How like Don Quixote to complain of not hearing the rest of Sancho’s ridiculous tale!

¶ In Squillions, further collegial exchanges, with John Osborne, Arnold Wesker, and Harold Pinter. To the last he addresses a well-known salute: “You cheerfully break every rule of the theatre that I was brought up to believe in, except the cardinal one of never boring for a split-second.” He is quite appealing in responding to a scolding from Osborne, who complains of Coward’s rattling off his opinions of the day’s playwrights to the press.

I really am very grateful for your letter. It gave me a sharp and much deserved jolt. I absolutely agree that it is unnecessary and unkind to hand out my opinions of my colleagues to journalists. It is also pompous. I know by the grace and firmness of your letter that you will forgive me if I have inadvertently hurt you or even irritated you.

He then goes on to ask Osborne to lunch.

¶ In Wilson, a brief chapter on economic anxieties after the Great War but before the Crash, and the persistent distrust of businessmen.

It is to institutions founded by capitalistic benefactions from the likes of Mond and Nuffield that refugees from socialist states have gratefully come; not the other way around. Some British workers, especially coal miners, and dockers, were communists, but very few chose to seek work in the Soviet Union. Nuffield’s car manufacturers at the Cowley works might have been a blight on the landscape as far as the nearby Oxford dons were concerned — and it is not difficult to guess what John Ruskin would have made of them. But they were not all clamouring at the first opportunity to go and find work in Stalin’s Russia.
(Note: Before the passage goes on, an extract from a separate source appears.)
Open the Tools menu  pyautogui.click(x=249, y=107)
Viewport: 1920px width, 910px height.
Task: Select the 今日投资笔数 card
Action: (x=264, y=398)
And yet almost all intellectual people, from left such as Priestley or right such as T S Eliot, have regarded industrial capitalism as sinister.

I don’t expect that intellectuals ever will — or should — lie down with the titans of business, but it would be a good thing if thinking people would make more of an effort to understand commerce and finance. Long before the details become bewildering, it’s obvious that the outlines are fascinating.